■ EXERCISE DETAILS
Reproduce each line below with no alterations.

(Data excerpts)
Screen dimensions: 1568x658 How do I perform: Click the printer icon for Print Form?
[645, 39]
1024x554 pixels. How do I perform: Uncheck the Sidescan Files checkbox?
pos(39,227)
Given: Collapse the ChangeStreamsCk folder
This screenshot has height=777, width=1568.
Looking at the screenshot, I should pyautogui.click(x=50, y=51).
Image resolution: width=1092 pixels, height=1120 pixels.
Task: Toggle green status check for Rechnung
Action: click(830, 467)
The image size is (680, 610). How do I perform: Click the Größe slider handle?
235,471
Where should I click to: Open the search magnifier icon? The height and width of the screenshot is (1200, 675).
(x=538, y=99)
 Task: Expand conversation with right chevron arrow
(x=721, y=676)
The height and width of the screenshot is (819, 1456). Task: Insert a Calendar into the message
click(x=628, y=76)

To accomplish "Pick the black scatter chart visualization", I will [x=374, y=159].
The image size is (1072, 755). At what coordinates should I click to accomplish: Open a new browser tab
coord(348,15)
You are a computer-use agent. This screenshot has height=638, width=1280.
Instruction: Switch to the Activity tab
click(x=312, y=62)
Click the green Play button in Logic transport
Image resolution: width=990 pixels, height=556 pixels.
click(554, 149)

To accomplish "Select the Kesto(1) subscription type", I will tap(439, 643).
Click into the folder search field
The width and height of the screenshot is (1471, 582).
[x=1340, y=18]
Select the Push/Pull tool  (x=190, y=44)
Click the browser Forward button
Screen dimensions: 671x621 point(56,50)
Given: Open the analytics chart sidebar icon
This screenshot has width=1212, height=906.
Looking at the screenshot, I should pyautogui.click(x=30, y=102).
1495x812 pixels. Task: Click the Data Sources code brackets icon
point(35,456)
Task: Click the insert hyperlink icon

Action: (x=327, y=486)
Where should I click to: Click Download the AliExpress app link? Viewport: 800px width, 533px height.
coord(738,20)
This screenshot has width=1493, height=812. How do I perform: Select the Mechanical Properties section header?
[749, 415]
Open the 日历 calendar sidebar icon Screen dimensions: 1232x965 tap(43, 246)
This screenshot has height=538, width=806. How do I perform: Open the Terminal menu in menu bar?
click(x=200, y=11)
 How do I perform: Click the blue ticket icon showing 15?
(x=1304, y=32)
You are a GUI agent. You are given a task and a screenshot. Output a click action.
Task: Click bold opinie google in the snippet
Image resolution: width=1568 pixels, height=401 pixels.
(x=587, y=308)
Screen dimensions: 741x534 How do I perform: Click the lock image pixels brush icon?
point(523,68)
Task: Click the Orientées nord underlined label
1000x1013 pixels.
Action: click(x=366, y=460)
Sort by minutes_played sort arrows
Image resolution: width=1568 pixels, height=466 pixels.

■ REPLY TO THE TASK
Screen dimensions: 1568x658 How do I perform: Click the printer icon for Print Form?
[645, 39]
1024x554 pixels. How do I perform: Uncheck the Sidescan Files checkbox?
pos(39,227)
Given: Collapse the ChangeStreamsCk folder
This screenshot has height=777, width=1568.
Looking at the screenshot, I should pyautogui.click(x=50, y=51).
Image resolution: width=1092 pixels, height=1120 pixels.
Task: Toggle green status check for Rechnung
Action: click(830, 467)
The image size is (680, 610). How do I perform: Click the Größe slider handle?
235,471
Where should I click to: Open the search magnifier icon? The height and width of the screenshot is (1200, 675).
(x=538, y=99)
 Task: Expand conversation with right chevron arrow
(x=721, y=676)
The height and width of the screenshot is (819, 1456). Task: Insert a Calendar into the message
click(x=628, y=76)

To accomplish "Pick the black scatter chart visualization", I will [x=374, y=159].
The image size is (1072, 755). At what coordinates should I click to accomplish: Open a new browser tab
coord(348,15)
You are a computer-use agent. This screenshot has height=638, width=1280.
Instruction: Switch to the Activity tab
click(x=312, y=62)
Click the green Play button in Logic transport
Image resolution: width=990 pixels, height=556 pixels.
click(554, 149)

To accomplish "Select the Kesto(1) subscription type", I will tap(439, 643).
Click into the folder search field
The width and height of the screenshot is (1471, 582).
[x=1340, y=18]
Select the Push/Pull tool  (x=190, y=44)
Click the browser Forward button
Screen dimensions: 671x621 point(56,50)
Given: Open the analytics chart sidebar icon
This screenshot has width=1212, height=906.
Looking at the screenshot, I should pyautogui.click(x=30, y=102).
1495x812 pixels. Task: Click the Data Sources code brackets icon
point(35,456)
Task: Click the insert hyperlink icon

Action: (x=327, y=486)
Where should I click to: Click Download the AliExpress app link? Viewport: 800px width, 533px height.
coord(738,20)
This screenshot has width=1493, height=812. How do I perform: Select the Mechanical Properties section header?
[749, 415]
Open the 日历 calendar sidebar icon Screen dimensions: 1232x965 tap(43, 246)
This screenshot has height=538, width=806. How do I perform: Open the Terminal menu in menu bar?
click(x=200, y=11)
 How do I perform: Click the blue ticket icon showing 15?
(x=1304, y=32)
You are a GUI agent. You are given a task and a screenshot. Output a click action.
Task: Click bold opinie google in the snippet
Image resolution: width=1568 pixels, height=401 pixels.
(x=587, y=308)
Screen dimensions: 741x534 How do I perform: Click the lock image pixels brush icon?
point(523,68)
Task: Click the Orientées nord underlined label
1000x1013 pixels.
Action: click(x=366, y=460)
Sort by minutes_played sort arrows
Image resolution: width=1568 pixels, height=466 pixels.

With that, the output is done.